Related Work & Insights¶
- vs Toolformer / Gorilla: These are general tool datasets with minimal biomedical coverage and lower schema complexity compared to NCBI/Ensembl. Ours focuses specifically on biology with stricter schemas.
- vs GeneGPT: Also targets NCBI, but GeneGPT uses ICL, limiting the number of tools. BioTool internalizes schemas for 34 tools into weights via SFT.
- vs ChemCrow / SciAgent: These scientific agent routes emphasize orchestration. BioTool is complementary, providing high-quality training data to strengthen tool-caller modules within such agents.

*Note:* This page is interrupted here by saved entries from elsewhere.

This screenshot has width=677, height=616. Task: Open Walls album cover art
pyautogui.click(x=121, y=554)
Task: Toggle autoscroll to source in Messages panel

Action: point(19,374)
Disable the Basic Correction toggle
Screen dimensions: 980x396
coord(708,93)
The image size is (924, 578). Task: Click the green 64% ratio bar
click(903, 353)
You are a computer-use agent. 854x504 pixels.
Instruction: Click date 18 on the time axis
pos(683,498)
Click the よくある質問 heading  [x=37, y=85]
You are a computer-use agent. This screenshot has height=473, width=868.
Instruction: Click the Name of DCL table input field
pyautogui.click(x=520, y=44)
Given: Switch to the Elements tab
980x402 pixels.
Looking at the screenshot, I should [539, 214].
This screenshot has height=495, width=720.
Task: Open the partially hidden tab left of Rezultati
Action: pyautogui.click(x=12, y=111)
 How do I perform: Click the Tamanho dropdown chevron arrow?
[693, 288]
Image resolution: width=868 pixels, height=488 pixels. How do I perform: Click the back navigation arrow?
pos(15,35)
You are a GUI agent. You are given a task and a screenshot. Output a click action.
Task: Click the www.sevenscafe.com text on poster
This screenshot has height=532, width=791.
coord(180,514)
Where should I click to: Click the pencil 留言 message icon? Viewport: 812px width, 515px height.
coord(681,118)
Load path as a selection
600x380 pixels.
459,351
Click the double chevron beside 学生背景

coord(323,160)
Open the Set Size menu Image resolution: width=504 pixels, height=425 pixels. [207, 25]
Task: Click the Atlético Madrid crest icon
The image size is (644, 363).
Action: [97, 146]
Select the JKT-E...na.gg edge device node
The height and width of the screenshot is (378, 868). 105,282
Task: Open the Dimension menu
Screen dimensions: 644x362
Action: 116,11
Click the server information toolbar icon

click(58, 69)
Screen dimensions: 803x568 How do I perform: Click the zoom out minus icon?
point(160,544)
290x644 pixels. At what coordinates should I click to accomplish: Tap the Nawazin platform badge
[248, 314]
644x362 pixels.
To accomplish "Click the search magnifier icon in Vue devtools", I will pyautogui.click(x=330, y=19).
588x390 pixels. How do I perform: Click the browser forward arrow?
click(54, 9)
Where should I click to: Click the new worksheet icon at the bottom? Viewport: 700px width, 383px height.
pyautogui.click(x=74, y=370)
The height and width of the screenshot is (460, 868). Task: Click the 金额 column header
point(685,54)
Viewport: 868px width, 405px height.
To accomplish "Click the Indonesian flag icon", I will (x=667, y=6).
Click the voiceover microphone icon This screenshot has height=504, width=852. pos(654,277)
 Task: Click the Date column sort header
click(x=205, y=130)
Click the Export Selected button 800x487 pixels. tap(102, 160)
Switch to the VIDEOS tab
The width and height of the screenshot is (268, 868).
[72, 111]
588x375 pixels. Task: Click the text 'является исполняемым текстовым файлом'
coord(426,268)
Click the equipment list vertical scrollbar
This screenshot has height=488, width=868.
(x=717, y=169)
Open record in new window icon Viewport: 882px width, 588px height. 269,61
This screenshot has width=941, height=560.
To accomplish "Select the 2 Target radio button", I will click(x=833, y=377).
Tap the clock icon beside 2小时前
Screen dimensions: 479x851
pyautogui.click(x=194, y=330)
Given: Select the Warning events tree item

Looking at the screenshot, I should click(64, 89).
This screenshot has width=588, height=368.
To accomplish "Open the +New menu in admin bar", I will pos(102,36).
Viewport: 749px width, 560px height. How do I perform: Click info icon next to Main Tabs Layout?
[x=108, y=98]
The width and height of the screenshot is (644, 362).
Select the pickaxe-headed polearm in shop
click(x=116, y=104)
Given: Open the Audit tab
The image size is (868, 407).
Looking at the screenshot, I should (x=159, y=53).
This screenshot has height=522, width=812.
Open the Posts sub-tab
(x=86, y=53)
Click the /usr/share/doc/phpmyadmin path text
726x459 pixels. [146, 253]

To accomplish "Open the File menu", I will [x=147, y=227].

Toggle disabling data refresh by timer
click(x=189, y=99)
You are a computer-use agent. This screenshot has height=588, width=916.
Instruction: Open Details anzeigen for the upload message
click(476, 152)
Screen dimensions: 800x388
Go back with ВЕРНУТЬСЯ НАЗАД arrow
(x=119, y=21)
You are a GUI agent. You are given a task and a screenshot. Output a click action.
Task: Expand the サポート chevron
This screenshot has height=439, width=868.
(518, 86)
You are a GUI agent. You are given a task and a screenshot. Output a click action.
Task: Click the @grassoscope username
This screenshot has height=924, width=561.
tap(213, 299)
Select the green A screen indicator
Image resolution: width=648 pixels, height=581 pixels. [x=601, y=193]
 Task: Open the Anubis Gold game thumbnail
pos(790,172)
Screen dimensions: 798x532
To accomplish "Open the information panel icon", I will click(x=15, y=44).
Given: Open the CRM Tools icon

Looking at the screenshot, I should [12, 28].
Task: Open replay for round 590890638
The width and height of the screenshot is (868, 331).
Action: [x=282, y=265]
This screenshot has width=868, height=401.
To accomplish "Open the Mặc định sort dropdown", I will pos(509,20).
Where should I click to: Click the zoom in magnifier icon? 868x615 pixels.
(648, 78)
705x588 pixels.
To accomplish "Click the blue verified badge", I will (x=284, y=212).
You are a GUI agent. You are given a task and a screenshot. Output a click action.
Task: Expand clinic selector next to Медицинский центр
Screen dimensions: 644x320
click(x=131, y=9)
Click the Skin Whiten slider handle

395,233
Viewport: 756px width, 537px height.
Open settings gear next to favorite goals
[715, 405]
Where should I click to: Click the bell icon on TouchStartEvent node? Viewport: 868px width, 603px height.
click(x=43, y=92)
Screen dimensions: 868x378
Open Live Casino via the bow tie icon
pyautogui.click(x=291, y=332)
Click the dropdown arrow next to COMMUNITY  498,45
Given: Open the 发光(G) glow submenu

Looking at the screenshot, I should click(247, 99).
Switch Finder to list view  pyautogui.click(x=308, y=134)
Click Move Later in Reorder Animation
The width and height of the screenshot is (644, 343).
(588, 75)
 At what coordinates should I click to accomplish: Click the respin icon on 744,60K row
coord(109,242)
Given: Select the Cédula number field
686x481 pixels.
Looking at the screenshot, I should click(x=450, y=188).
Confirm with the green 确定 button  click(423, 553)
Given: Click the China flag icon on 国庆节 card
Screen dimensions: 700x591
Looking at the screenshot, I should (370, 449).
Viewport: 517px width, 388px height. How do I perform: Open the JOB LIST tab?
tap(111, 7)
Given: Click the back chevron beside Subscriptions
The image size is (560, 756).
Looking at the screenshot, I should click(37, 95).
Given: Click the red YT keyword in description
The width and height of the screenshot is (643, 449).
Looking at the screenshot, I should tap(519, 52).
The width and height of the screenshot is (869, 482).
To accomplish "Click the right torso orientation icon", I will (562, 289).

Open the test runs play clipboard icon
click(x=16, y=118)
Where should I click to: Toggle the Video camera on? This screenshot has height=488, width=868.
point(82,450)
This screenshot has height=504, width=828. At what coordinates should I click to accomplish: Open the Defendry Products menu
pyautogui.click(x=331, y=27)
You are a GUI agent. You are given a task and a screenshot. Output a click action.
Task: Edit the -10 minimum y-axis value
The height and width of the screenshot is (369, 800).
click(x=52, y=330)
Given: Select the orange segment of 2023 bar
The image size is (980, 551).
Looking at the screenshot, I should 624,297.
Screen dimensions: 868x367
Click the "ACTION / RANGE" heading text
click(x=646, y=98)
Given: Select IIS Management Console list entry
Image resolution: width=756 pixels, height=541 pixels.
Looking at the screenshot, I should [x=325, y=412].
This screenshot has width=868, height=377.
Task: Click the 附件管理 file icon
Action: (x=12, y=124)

- vs Biomni: A general biomedical agent with a smaller toolset; BioTool data can directly enhance its caller.
Rating¶
- Novelty: ⭐⭐⭐⭐ Solid reverse synthesis paradigm, though individual components are not entirely original.
- Experimental Thoroughness: ⭐⭐⭐⭐ Reports both API-quality benchmarks and human expert H2H evaluations; Oracle analysis is a major plus.
- Writing Quality: ⭐⭐⭐⭐ Clear three-part narrative: dataset → experiment → human evaluation.
- Value: ⭐⭐⭐⭐⭐ 7,040 high-quality data points plus open-source code/dataset provide usable infrastructure for the biomedical LLM community.